The congregation plans to turn property it owns diagonally across from the church building into a mixed-use development with housing, office space and parking. In the church, the first floor will have a bookstore that will sell books that are banned or “someone said you shouldn’t read,” Venning said.

Blocks away from the historic Chess Records studio where some of the greatest blues and R&B artists recorded their music, Quinn Chapel will have a recording studio for artists such as Adrian Dunn, Quinn Chapel’s director of music, worship and arts.

Christopher Wilson, associate music director and administrative assistant, studied audio design and engineering and does audio editing. Now a trustee as well as a staff member, he joined in 2015 as a college student.

Are there unique opportunities for fundraising based on your location?

photo of a map of a museum
Work on the historic building will continue as plans call for continuing to restore the building and also to develop nearby property.

“We’ve stood the test of time and continue to do ministry,” Wilson said. “To grow from a seven-person prayer band into a church that has birthed other congregations — I think that’s pretty remarkable.”

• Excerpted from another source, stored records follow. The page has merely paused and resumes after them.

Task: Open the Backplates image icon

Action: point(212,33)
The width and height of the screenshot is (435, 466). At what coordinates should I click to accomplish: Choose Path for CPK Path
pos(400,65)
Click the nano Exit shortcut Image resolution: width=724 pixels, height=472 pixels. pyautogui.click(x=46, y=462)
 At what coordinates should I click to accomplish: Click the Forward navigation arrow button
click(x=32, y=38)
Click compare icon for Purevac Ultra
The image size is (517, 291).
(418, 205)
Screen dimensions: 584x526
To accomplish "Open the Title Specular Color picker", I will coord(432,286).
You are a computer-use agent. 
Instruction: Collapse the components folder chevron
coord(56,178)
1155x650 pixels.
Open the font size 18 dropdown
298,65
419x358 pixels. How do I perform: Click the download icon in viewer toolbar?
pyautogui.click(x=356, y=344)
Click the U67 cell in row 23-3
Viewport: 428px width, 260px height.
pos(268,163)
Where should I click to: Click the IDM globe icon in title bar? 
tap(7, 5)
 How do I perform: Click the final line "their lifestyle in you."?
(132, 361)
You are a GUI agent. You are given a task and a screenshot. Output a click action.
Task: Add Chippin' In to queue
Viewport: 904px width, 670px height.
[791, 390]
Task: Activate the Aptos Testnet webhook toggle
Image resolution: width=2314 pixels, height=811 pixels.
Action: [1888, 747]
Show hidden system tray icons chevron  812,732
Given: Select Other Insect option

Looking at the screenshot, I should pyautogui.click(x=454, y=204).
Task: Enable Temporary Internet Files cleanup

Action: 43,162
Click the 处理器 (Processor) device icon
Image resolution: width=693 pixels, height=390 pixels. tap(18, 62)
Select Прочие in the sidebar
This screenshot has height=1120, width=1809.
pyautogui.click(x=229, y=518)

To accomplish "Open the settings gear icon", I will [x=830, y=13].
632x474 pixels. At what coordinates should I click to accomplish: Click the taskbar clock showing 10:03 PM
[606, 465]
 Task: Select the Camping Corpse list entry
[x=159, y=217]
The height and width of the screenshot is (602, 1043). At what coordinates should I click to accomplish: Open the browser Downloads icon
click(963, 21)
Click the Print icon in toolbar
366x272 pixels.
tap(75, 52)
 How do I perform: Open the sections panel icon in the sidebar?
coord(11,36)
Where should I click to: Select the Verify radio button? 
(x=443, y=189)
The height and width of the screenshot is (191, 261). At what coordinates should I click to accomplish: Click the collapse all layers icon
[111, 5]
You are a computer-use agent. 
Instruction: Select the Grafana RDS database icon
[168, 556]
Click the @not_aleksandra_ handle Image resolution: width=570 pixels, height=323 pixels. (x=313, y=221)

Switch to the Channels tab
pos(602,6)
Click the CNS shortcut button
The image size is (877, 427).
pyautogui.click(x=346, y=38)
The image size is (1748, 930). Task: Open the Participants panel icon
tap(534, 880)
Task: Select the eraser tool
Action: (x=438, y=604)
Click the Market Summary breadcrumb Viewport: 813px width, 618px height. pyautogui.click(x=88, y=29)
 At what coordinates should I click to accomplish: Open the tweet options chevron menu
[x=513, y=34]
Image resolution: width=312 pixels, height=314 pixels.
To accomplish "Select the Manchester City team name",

The congregation’s role in the Underground Railroad and the Great Migration will be a highlight of a new museum in the building. Excavating the basement will add 4,500 square feet of additional space. It will have an archives room, another meeting and arts space, and a museum that they hope to open to the public in 2027. It will include artifacts and stories from how the congregation has intersected with broader history.

“For folks who have the joy of being able to pastor in historic spaces, it’s about finding your story and being able to tell it,” Venning said.

The meeting about the city budget in November was one of the many Quinn Chapel hosts. Their main-level event space hosts art installations, movie screenings, educational events and more. Larger events, such as a mayoral forum in the last election, have taken place in the historic auditorium. Some weeks there are events most weeknights and Saturday as well; Venning said that it’s a mistake to focus on Sunday only.

Connecting Quinn Chapel's legacy and present, Venning recalled the West African teaching of embracing the past's lessons to move into the future.

“The Sankofa bird looks back while its feet face forward,” Venning told the crowd that evening in November: “We embody what our ancestors practiced: faith in action.”

How might you find your congregation’s story and tell it?

Questions to consider

  • Does your congregation have a history that inspires action in the present?
  • Who in your congregation has the skills or connections to help further your mission?
  • What story does the art in your church building tell?
  • Have you assessed your congregation’s community impact? If not, how might you approach such an assessment?
  • Are there unique opportunities for fundraising based on your location?
  • How might you find your congregation’s story and tell it?